You can look at those numbers, tracking “averages” to measure our relative educational performance, but when you are supposed to be on the cutting edge of scientific and engineering invention and entrepreneurial success, adhering slightly above or below “average” doesn’t cut it. So instead of rekindling upward mobility and making American great again, current political vectors embrace a conservative push to eliminate the US Department of Education and press for a new austerity to justify another round of tax cuts for the rich. In my mind’s eye, our educational standards for the most accessible level of education continue to fall. But did we really start out as first about 50 years ago?

“There was also no indication that the U.S. ranked first globally in education in 1979, which could be in part because international ranking was rudimentary at the time.
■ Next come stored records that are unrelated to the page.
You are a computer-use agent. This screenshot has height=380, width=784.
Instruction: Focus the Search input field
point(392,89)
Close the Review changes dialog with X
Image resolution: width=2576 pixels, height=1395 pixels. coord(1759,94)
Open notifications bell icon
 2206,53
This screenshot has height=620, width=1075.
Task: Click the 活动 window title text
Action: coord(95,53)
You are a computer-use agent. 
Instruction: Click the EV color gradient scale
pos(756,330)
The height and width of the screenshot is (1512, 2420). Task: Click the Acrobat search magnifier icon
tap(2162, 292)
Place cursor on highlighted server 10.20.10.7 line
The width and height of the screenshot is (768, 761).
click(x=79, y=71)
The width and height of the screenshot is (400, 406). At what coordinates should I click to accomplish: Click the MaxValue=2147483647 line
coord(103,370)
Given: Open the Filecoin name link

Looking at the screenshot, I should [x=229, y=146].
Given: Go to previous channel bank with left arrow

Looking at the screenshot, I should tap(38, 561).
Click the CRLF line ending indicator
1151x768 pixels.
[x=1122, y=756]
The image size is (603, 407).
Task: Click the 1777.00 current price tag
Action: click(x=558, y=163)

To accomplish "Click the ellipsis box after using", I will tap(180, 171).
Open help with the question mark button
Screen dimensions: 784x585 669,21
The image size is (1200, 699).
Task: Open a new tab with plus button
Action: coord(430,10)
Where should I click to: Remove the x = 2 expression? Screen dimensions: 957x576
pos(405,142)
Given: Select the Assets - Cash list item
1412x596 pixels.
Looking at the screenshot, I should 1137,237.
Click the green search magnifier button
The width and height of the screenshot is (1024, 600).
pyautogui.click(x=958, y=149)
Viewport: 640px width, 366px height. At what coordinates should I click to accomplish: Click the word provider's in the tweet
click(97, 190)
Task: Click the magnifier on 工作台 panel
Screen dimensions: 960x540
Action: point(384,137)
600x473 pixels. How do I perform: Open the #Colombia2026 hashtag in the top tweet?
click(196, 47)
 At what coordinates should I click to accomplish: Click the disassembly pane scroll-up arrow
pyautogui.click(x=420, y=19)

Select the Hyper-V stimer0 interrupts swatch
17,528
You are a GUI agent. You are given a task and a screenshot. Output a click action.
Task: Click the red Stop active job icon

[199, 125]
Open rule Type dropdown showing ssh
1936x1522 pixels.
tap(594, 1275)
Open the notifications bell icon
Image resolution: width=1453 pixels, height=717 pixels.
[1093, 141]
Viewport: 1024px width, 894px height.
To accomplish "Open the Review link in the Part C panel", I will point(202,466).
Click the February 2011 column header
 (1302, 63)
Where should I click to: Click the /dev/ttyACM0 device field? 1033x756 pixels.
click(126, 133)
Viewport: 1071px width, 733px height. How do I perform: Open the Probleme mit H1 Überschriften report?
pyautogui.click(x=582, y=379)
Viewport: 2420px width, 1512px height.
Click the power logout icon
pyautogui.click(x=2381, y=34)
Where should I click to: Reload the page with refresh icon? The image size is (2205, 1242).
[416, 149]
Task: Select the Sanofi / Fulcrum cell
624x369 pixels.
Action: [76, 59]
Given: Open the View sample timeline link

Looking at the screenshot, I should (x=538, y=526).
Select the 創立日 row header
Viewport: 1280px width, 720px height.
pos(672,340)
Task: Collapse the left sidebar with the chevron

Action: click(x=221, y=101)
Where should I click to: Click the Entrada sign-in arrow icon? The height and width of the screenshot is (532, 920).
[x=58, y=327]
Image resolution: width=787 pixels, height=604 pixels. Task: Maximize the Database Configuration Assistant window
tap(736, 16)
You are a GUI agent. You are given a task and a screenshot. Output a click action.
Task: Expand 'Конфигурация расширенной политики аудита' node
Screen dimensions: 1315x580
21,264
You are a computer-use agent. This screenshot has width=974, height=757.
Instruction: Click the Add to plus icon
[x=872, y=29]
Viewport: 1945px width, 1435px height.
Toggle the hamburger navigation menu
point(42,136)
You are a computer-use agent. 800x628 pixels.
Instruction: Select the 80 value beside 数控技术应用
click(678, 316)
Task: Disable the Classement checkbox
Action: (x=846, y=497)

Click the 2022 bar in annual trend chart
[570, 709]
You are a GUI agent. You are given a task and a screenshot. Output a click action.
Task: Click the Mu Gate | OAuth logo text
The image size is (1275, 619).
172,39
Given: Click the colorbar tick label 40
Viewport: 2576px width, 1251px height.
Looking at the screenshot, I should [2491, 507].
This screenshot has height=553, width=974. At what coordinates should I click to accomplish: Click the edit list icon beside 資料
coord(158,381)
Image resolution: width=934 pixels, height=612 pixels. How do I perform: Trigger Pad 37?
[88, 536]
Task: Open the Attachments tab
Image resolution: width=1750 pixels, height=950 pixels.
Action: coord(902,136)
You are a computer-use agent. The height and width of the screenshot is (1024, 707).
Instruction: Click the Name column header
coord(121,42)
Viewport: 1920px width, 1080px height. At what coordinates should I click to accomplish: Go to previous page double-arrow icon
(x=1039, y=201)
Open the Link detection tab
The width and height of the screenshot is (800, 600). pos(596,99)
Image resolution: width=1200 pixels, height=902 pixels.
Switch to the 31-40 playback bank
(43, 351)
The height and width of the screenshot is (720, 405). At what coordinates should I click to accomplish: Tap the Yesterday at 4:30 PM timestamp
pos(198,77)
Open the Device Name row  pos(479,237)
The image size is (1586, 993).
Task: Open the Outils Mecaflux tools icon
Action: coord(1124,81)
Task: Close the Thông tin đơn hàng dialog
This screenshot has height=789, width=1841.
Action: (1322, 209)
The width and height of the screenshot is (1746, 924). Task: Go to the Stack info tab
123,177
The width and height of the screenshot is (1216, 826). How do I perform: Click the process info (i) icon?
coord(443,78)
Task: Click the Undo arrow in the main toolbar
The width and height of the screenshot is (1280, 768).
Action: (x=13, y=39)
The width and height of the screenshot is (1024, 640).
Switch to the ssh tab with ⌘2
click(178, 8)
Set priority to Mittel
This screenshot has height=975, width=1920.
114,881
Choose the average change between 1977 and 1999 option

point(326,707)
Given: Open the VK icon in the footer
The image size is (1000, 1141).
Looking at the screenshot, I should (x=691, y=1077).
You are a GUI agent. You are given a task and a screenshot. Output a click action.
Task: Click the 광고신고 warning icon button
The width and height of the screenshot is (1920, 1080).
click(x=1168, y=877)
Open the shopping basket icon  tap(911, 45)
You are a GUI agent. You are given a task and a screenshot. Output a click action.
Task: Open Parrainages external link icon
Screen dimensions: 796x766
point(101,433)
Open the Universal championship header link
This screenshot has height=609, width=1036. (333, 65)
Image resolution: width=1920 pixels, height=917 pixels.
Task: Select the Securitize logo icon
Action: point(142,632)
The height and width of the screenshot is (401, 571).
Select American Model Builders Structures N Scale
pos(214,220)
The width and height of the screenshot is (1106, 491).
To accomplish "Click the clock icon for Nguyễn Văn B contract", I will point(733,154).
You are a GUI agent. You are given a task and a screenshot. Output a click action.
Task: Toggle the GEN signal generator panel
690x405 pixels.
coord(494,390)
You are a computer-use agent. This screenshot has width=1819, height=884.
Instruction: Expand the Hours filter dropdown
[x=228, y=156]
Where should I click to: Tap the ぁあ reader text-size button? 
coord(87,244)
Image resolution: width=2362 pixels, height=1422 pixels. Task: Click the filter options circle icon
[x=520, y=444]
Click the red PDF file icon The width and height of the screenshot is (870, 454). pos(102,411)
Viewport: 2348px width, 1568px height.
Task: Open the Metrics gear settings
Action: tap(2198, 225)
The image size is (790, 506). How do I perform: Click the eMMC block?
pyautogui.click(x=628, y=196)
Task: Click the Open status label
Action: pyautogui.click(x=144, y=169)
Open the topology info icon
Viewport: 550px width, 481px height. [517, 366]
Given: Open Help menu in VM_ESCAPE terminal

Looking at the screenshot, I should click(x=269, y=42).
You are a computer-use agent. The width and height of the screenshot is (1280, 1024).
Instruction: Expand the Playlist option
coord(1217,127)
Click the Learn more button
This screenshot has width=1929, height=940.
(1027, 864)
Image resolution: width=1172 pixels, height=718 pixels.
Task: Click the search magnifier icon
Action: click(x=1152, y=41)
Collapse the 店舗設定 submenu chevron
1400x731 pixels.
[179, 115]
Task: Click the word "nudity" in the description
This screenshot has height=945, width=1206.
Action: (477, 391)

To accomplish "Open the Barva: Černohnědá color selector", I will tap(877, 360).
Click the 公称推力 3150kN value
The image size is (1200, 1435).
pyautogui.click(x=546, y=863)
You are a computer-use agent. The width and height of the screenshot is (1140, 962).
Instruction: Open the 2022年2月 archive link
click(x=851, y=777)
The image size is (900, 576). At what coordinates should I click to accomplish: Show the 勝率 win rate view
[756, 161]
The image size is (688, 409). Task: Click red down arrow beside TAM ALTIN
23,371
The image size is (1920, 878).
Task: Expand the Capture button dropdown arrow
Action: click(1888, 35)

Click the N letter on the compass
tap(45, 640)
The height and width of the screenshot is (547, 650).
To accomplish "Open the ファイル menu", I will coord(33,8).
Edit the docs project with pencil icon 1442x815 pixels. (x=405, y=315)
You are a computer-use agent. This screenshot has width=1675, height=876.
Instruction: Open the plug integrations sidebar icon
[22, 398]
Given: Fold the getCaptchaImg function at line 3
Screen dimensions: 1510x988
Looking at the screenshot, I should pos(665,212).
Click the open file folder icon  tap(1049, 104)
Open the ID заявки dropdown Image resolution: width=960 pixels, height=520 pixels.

However, one 1992 report published by The National Center for Education Statistics ( part of the U.S. Department of Education's Institute of Education Sciences) found that, after administering science and math tests to 10-, 13- and 14-year-olds from the 1960s through 1988 across six to 18 countries (depending on the subject and grade level), the evidence suggested, in general, that: Students from the United States have fared quite poorly on these assessments, with [their] scores lagging behind those of students from other developed countries. This finding is based largely on analyses of mean achievement scores and related rankings of countries participating in each survey.” Funny how those years were also filled with efforts to fund wars while cutting taxes.

The politics of blame, kicking the can down the road while letting essential governmental obligations to infrastructure, healthcare and education deteriorate with outdated necessities and lower per student expenditures (corrected for inflation) … but we choose to cut taxes for the rich… where the only results are a dilution in the quality of life, higher deficits and barriers to upward mobility reinforced with bias and blame.

I’m Peter Dekom, and if you really want to make America great again, stopping cutting taxes for the rich, and invest in infrastructure, healthcare and that once expected path to upward mobility, EDUCATION.